Problem to solve: Please restate, word for word, the lines below that begin at the one with "fr - français (972, 140)" and end at the one with "nl - Nederlands (1124, 140)". Leave out all other lines.
━━━ Given information ━━━
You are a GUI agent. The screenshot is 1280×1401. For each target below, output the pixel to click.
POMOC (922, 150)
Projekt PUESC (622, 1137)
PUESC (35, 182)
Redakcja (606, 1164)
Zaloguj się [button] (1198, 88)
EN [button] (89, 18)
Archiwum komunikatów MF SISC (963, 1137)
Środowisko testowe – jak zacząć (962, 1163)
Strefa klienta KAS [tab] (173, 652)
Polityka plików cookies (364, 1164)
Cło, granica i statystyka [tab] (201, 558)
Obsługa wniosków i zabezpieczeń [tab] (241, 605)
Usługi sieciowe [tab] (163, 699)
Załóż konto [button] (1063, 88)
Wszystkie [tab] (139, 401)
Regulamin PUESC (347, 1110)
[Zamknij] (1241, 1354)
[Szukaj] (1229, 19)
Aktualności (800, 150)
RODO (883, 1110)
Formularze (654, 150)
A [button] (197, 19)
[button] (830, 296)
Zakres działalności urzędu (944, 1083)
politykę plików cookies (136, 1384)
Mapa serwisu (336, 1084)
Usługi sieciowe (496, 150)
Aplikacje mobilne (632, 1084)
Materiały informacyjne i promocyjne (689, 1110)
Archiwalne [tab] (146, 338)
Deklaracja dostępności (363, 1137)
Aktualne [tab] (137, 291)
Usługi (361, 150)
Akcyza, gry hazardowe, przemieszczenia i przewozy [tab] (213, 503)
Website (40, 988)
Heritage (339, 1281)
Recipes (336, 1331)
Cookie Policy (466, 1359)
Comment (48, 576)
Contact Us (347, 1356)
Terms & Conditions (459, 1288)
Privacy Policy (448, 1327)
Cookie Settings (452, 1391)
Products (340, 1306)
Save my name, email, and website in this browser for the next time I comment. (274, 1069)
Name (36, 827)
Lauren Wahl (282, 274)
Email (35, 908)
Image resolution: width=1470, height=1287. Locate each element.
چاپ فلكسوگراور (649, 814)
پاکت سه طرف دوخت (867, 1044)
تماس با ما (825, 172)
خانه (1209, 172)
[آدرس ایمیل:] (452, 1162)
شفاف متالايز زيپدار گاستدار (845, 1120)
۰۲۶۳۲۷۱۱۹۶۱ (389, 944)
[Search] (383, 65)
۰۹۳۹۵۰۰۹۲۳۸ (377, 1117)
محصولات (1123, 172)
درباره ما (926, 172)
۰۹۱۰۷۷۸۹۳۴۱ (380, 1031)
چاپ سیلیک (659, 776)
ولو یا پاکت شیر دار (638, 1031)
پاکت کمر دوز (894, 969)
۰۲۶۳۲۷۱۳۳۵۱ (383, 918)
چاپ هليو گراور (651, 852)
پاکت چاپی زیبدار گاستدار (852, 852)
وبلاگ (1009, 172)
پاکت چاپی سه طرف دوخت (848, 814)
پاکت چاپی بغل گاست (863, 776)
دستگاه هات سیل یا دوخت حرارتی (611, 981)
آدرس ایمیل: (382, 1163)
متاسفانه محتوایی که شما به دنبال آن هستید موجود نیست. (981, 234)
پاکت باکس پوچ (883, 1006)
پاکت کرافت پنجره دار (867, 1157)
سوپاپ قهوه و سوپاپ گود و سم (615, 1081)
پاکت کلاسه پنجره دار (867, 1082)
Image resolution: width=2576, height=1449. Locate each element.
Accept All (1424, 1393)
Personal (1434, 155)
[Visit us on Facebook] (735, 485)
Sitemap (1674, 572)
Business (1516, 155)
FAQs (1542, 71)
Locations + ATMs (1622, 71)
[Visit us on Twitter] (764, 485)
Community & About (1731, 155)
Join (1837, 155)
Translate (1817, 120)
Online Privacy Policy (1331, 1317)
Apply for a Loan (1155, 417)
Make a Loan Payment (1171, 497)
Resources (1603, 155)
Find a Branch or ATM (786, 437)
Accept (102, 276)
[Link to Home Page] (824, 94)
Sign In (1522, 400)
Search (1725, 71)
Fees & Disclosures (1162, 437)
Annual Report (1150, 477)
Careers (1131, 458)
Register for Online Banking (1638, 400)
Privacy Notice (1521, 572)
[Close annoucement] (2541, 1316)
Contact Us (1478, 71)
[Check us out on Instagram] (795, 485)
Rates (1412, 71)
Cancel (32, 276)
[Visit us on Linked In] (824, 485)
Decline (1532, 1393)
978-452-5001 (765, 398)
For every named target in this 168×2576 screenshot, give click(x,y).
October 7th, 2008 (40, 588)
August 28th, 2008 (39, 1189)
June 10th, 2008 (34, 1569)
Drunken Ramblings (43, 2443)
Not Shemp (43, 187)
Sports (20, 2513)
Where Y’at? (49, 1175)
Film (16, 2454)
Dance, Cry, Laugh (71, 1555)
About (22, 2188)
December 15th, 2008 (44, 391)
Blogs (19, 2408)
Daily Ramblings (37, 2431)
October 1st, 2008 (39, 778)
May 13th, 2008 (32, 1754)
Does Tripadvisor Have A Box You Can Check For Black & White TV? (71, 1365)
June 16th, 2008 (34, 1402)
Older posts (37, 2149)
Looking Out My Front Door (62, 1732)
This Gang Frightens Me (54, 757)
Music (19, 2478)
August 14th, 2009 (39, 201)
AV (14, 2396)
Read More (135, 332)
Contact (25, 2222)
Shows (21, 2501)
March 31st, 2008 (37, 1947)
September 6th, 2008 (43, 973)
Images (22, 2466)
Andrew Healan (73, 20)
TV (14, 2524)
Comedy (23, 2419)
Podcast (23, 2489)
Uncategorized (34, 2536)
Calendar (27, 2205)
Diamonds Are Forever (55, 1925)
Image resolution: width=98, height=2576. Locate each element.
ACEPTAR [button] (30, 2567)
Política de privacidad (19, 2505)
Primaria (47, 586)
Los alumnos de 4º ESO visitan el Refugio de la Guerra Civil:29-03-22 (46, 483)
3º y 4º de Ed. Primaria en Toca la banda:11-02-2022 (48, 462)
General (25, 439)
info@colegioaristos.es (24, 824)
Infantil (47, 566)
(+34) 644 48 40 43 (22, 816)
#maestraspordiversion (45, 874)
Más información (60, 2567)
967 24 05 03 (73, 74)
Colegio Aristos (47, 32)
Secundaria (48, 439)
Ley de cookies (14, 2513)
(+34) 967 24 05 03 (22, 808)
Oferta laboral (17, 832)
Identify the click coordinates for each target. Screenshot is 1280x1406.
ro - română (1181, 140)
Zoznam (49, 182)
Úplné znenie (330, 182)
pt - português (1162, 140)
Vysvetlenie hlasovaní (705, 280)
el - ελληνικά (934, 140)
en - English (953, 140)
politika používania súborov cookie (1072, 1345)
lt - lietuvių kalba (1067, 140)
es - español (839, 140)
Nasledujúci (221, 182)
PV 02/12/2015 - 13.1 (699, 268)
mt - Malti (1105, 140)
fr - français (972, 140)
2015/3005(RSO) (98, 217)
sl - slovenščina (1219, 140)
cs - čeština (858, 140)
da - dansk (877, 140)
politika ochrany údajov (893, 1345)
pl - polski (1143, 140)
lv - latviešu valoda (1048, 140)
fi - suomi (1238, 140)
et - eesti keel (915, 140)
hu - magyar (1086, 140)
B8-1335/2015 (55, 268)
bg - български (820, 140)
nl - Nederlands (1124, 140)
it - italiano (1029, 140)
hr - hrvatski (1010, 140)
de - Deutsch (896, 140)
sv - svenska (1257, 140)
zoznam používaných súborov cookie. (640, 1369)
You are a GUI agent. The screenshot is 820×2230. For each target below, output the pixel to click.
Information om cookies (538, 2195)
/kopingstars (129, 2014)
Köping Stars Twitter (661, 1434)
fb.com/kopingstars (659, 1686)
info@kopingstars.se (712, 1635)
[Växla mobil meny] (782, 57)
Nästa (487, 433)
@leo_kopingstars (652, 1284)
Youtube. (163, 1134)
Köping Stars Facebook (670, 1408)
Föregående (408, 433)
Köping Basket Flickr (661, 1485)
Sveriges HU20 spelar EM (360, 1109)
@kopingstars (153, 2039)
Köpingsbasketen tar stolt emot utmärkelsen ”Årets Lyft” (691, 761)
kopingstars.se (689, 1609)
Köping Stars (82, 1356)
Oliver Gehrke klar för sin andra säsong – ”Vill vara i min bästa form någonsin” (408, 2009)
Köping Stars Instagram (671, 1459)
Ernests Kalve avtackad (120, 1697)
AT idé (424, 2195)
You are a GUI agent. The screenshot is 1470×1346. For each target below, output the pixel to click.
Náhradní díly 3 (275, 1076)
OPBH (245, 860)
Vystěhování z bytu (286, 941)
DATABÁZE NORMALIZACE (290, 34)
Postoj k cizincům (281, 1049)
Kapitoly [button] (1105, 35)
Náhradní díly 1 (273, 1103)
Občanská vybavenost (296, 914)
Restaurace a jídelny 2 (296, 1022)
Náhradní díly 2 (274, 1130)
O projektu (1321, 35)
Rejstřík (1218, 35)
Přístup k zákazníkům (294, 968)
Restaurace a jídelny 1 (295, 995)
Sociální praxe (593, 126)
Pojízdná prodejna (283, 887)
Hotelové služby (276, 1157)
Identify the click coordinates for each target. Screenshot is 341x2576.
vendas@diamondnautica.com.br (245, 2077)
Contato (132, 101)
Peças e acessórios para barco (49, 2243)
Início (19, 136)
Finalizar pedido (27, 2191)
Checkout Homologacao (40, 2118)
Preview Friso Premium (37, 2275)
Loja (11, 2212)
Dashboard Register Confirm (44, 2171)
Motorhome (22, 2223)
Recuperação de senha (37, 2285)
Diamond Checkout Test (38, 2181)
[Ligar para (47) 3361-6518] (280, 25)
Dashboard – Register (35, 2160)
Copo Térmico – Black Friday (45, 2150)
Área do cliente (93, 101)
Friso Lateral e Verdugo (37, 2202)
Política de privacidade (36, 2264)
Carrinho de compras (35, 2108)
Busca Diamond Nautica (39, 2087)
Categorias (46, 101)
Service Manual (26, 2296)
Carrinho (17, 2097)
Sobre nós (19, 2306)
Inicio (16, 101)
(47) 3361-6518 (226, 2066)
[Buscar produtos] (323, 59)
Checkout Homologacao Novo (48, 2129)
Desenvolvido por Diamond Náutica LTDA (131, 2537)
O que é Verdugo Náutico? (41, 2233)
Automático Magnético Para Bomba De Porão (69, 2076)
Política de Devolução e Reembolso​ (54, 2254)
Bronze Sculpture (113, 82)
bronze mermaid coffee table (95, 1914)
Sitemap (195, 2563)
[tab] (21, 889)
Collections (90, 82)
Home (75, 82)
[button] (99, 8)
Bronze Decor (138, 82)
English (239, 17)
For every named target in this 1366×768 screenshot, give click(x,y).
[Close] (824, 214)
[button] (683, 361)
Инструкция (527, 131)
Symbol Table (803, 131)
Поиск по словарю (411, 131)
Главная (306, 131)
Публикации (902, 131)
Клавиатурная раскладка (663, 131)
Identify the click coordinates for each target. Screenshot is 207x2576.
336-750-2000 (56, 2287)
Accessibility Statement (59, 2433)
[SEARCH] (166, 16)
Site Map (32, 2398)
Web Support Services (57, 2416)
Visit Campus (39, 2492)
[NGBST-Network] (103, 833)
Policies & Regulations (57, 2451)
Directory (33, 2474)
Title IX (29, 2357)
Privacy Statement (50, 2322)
━━━
Solution for this problem:
fr - français (972, 140)
2015/3005(RSO) (98, 217)
sl - slovenščina (1219, 140)
cs - čeština (858, 140)
da - dansk (877, 140)
politika ochrany údajov (893, 1345)
pl - polski (1143, 140)
lv - latviešu valoda (1048, 140)
fi - suomi (1238, 140)
et - eesti keel (915, 140)
hu - magyar (1086, 140)
B8-1335/2015 (55, 268)
bg - български (820, 140)
nl - Nederlands (1124, 140)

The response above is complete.